■ Fragmento de origen
○ ○ ○ ○ ○ ○ ○

A menudo indispensable para evitar la prisión preventiva, la fianza representa una bendición para varios actores, entre ellos los bail bondsmen, garantes del pago ante los tribunales. Las aseguradoras especializadas en este nicho también obtienen jugosos beneficios en un contexto en el que se multiplican las presiones para poner fin a un sistema desigual que penaliza a las minorías y a los más desfavorecidos.
“Le otorgo la libertad bajo fianza. El monto se fija en diez mil dólares”, anuncia el juez a Jackie Brown, azafata arrestada por haber transportado clandestinamente plata en la película epónima de Quentin Tarantino (1997). Esta escena, frecuente en las películas y series policiales filmadas en Estados Unidos, en la que un juez de túnica negra golpea su martillo anunciando una suma a veces descomunal, impregna el imaginario, al punto que ya no nos preguntamos más lo que esconde. Sin embargo, marca una etapa clave del sistema judicial estadounidense. Una etapa que, como todas las demás, produce fuertes desigualdades, al tiempo que constituye, para algunos, una fuente de ganancias.
En principio, la fianza debe garantizar que un acusado comparezca a su juicio. Si el juez estima que un acusado no presenta ningún riesgo de huida o de reincidencia, puede efectivamente decidir liberarlo, sin condiciones o contra una fianza cuyo monto varía según la categoría de la infracción. Una vez terminado el juicio, si el acusado se presentó a todas las audiencias, la ley prevé restituirle la totalidad de la suma depositada, sea culpable o inocente. No obstante, en los hechos, los jueces disponen de una gran libertad. En particular, pueden recolectar sumas para la indemnización de las víctimas o para el financiamiento de los procedimientos judiciales. Por ende, muchos acusados no recuperan nunca la totalidad de su pago.
A pesar de que la octava enmienda de la Constitución dispone que el monto de las fianzas no debe “ser excesivo”, muchos no pueden solventarla. Los más desafortunados deben entonces permanecer en la cárcel, independientemente de la gravedad de las infracciones que se les adjudican, y sin importar la presunción de inocencia. Y eso puede durar días, semanas, o incluso meses o años. “Usted tiene dos opciones –resume el juez a Jackie Brown–. La primera, puede pagar su fianza en la Corte y queda inmediatamente liberada. Pero dado el monto, es poco probable. La segunda, se queda acá hasta su juicio. Eso puede tomar un año, incluso más...” Antes de la adopción en 2019 de una reforma en el estado de Nueva York, un acusado permanecía en promedio 147 días a la espera de su juicio (1). Según el think tank Prison Policy Initiative, actualmente habría más de 420.000 personas en prisión preventiva en Estados Unidos (2); esta población representa tres cuartos de los detenidos en California (3). Si tomamos en cuenta las entradas y salidas, esto involucra a más de 2 millones de personas en el país cada año.

○ ○ ○ ○ ○ ○ ○

■ La consigna
Responda estas preguntas sobre el texto acerca de la fianza:
1. ¿En qué monto fija el juez la fianza de Jackie Brown?
2. ¿Qué enmienda de la Constitución dispone que el monto de las fianzas no debe ser excesivo?
3. ¿Cuántos días permanecía en promedio un acusado a la espera de su juicio en el estado de Nueva York antes de la reforma de 2019?

■ Datos proporcionados

○ ○ ○ ○ ○ ○ ○

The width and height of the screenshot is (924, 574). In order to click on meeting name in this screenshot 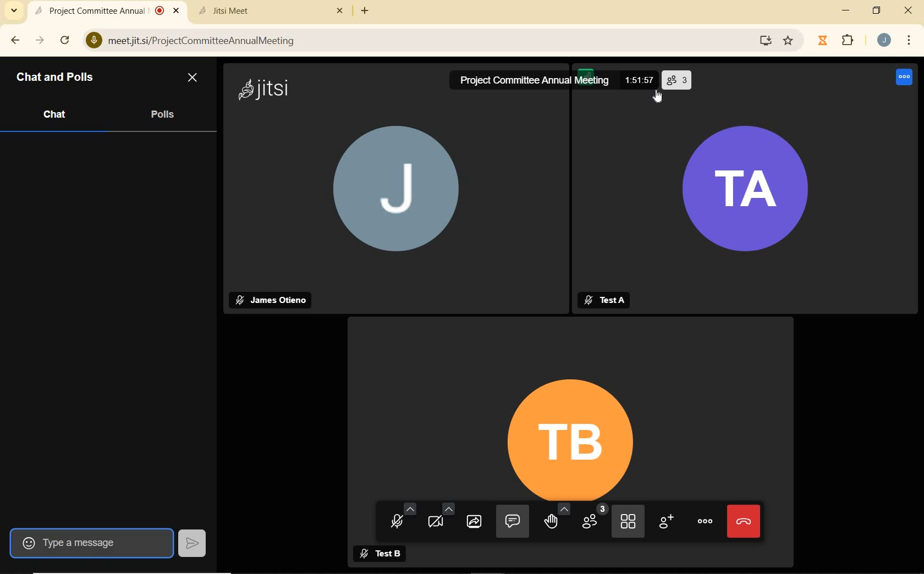, I will do `click(530, 82)`. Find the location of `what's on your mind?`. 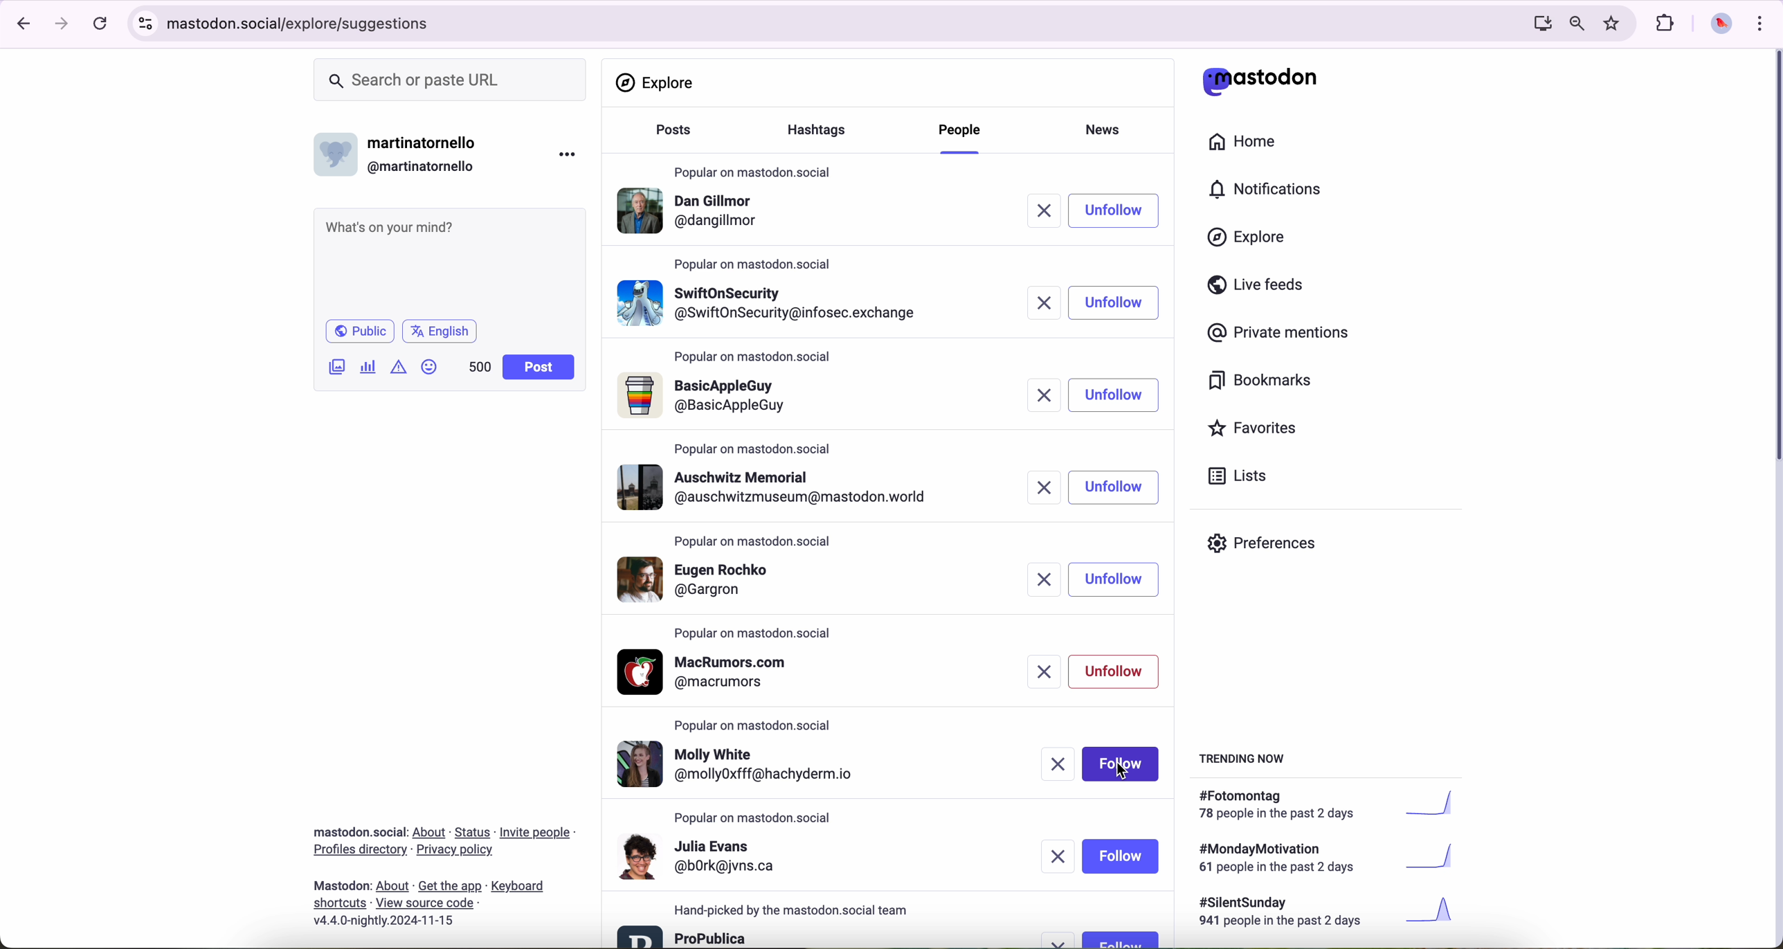

what's on your mind? is located at coordinates (448, 261).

○ ○ ○ ○ ○ ○ ○

■ Respuesta final
1. El juez fija la fianza de Jackie Brown en diez mil dólares.
2. Lo dispone la octava enmienda de la Constitución.
3. Un acusado permanecía en promedio 147 días a la espera de su juicio.